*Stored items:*
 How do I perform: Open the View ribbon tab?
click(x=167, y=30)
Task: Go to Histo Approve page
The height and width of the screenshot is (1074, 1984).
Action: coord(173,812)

*What is required:* All of the records above should be given again exactly as written.

*Task solution:*
 How do I perform: Open the View ribbon tab?
click(x=167, y=30)
Task: Go to Histo Approve page
The height and width of the screenshot is (1074, 1984).
Action: coord(173,812)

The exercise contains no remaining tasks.